**The task:** Rewrite the lines from the start of the records through the line with "The height and width of the screenshot is (1024, 1280).", replacing "Identify the location of" with "Find the position of" and leaving everything else as it is.

**Given data:**

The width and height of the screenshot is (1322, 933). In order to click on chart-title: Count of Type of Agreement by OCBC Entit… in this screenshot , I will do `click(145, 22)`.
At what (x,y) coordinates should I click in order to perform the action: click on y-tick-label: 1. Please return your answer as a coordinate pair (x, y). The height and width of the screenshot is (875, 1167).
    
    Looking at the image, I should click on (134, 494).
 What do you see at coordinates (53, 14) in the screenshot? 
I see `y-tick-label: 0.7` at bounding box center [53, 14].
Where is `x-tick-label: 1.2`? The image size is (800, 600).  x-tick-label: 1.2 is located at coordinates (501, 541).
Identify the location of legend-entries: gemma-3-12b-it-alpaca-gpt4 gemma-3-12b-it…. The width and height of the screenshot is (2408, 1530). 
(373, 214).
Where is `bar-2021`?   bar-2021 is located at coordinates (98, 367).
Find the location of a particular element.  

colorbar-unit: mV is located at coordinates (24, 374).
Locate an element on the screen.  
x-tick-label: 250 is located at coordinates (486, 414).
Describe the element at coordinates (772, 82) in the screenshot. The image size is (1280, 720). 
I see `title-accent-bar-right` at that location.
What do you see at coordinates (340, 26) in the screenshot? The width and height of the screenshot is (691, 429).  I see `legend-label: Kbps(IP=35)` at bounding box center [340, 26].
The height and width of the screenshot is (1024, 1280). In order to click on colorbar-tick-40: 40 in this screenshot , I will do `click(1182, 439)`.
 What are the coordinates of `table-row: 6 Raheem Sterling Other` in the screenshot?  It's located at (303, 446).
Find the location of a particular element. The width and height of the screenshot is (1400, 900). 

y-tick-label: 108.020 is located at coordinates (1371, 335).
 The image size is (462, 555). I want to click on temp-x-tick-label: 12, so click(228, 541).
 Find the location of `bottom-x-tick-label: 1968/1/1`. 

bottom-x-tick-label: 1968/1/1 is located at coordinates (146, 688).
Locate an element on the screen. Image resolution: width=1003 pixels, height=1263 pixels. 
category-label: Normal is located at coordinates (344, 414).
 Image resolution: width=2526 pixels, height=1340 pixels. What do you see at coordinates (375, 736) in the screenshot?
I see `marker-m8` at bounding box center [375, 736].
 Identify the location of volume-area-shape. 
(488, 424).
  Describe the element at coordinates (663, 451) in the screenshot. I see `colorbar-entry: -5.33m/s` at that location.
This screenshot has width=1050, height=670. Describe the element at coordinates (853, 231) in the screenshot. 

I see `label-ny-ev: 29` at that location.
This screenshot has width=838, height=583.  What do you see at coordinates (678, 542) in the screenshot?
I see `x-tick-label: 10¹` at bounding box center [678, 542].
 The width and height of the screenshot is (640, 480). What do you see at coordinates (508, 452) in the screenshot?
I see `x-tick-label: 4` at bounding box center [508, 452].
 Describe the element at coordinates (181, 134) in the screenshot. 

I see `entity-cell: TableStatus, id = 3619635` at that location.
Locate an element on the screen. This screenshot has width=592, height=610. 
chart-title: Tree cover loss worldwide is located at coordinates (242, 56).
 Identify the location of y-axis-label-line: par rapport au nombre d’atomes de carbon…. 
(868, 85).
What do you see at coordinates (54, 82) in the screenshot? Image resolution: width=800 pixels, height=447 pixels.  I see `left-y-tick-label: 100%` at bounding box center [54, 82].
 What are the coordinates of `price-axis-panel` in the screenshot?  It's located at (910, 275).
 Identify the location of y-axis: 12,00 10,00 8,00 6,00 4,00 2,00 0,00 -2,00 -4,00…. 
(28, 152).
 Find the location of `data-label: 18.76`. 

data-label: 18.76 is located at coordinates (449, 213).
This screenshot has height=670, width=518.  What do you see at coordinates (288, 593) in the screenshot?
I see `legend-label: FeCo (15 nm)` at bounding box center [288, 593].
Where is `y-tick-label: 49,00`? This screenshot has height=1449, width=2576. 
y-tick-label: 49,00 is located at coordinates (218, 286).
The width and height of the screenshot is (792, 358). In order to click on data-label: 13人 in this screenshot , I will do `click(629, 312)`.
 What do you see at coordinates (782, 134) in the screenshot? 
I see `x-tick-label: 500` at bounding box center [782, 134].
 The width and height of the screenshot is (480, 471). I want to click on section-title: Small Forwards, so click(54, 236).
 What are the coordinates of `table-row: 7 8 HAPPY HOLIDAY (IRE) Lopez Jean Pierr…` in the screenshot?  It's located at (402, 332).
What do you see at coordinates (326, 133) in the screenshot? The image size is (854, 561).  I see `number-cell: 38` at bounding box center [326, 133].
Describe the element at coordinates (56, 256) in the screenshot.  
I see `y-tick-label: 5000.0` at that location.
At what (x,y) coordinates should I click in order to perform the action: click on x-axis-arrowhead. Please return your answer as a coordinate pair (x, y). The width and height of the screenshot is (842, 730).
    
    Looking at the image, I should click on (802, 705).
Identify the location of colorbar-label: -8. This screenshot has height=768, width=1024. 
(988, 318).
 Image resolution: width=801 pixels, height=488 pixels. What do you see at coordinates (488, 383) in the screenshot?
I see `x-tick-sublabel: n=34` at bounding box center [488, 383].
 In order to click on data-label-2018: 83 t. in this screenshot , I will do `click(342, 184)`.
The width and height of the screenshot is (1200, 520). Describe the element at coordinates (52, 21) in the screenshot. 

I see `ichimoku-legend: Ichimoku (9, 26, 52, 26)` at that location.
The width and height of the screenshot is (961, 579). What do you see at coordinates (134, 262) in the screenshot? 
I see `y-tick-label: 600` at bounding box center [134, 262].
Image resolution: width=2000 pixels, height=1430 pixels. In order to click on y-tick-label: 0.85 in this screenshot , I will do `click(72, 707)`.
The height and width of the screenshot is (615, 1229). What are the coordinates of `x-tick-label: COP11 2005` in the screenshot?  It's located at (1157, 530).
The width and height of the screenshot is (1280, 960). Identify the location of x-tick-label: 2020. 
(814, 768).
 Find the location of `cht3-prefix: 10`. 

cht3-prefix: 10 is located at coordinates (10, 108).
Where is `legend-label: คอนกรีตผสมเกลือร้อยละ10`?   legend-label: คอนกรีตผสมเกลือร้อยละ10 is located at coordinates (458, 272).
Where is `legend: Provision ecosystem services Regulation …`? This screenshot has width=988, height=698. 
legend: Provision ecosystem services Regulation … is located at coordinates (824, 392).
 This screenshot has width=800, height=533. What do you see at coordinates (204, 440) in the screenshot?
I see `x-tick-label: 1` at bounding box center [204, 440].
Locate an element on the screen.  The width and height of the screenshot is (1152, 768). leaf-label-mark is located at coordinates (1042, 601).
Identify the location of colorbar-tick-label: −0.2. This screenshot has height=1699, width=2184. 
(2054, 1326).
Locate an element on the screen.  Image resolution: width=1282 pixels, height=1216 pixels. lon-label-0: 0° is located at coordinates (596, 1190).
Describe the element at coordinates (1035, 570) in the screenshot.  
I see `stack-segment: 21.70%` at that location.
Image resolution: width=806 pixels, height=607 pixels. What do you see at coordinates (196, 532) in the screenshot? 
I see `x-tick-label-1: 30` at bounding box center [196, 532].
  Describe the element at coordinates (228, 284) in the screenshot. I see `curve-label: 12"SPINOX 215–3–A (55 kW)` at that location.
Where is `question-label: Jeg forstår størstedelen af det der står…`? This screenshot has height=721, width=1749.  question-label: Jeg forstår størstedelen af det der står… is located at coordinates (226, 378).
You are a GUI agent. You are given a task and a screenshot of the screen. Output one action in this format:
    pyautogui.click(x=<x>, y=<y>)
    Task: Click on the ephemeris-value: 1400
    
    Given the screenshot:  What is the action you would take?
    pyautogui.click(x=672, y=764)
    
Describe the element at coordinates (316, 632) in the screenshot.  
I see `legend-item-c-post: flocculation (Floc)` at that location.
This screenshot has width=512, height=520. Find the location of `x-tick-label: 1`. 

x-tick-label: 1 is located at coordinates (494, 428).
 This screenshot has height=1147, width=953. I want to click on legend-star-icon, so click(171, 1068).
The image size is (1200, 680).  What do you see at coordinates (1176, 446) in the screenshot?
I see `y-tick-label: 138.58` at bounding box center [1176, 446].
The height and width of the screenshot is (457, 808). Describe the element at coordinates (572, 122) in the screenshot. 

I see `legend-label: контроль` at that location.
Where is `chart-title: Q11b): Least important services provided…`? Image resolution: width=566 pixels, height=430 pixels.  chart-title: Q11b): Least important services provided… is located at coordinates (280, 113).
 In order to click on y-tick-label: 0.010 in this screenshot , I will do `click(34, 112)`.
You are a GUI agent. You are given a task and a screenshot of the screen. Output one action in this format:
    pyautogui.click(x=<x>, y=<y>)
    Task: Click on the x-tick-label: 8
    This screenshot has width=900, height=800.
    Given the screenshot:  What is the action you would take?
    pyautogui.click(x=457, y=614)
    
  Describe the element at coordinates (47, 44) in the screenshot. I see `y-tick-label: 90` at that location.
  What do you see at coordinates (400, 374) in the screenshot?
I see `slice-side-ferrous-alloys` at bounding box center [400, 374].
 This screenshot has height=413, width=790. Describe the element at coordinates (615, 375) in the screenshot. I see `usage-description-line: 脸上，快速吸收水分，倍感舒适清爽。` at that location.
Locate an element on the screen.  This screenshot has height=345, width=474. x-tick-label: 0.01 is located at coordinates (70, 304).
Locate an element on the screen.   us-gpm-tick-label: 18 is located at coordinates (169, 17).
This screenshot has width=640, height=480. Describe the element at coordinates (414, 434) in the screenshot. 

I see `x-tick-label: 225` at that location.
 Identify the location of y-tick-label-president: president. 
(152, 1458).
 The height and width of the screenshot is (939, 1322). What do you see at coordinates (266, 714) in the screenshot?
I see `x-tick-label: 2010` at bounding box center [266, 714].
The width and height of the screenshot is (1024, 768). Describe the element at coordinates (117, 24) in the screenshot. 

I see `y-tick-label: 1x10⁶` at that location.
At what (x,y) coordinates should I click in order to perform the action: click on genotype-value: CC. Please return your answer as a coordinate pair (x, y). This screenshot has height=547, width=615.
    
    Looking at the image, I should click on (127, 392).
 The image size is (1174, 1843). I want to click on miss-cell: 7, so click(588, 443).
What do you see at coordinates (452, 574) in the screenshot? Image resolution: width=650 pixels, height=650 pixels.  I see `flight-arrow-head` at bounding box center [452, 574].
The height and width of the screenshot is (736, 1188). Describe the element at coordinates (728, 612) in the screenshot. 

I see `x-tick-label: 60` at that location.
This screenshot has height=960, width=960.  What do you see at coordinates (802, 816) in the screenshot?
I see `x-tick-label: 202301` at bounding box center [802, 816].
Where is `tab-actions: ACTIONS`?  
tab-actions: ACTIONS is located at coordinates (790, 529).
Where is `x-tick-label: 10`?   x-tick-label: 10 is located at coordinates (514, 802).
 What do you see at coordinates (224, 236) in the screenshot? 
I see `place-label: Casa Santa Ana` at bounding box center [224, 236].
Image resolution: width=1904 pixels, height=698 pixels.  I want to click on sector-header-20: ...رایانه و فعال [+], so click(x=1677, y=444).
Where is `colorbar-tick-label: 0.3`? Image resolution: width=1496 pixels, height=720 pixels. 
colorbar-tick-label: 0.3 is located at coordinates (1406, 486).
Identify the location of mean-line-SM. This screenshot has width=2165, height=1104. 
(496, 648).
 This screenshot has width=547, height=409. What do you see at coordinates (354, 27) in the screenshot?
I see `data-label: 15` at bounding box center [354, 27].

**Result:**
The width and height of the screenshot is (1322, 933). In order to click on chart-title: Count of Type of Agreement by OCBC Entit… in this screenshot , I will do `click(145, 22)`.
At what (x,y) coordinates should I click in order to perform the action: click on y-tick-label: 1. Please return your answer as a coordinate pair (x, y). The height and width of the screenshot is (875, 1167).
    
    Looking at the image, I should click on (134, 494).
 What do you see at coordinates (53, 14) in the screenshot? 
I see `y-tick-label: 0.7` at bounding box center [53, 14].
Where is `x-tick-label: 1.2`? The image size is (800, 600).  x-tick-label: 1.2 is located at coordinates (501, 541).
Find the position of legend-entries: gemma-3-12b-it-alpaca-gpt4 gemma-3-12b-it…. The width and height of the screenshot is (2408, 1530). 
(373, 214).
Where is `bar-2021`?   bar-2021 is located at coordinates (98, 367).
Find the location of a particular element.  

colorbar-unit: mV is located at coordinates (24, 374).
Locate an element on the screen.  
x-tick-label: 250 is located at coordinates (486, 414).
Describe the element at coordinates (772, 82) in the screenshot. The image size is (1280, 720). 
I see `title-accent-bar-right` at that location.
What do you see at coordinates (340, 26) in the screenshot? The width and height of the screenshot is (691, 429).  I see `legend-label: Kbps(IP=35)` at bounding box center [340, 26].
The height and width of the screenshot is (1024, 1280). In order to click on colorbar-tick-40: 40 in this screenshot , I will do `click(1182, 439)`.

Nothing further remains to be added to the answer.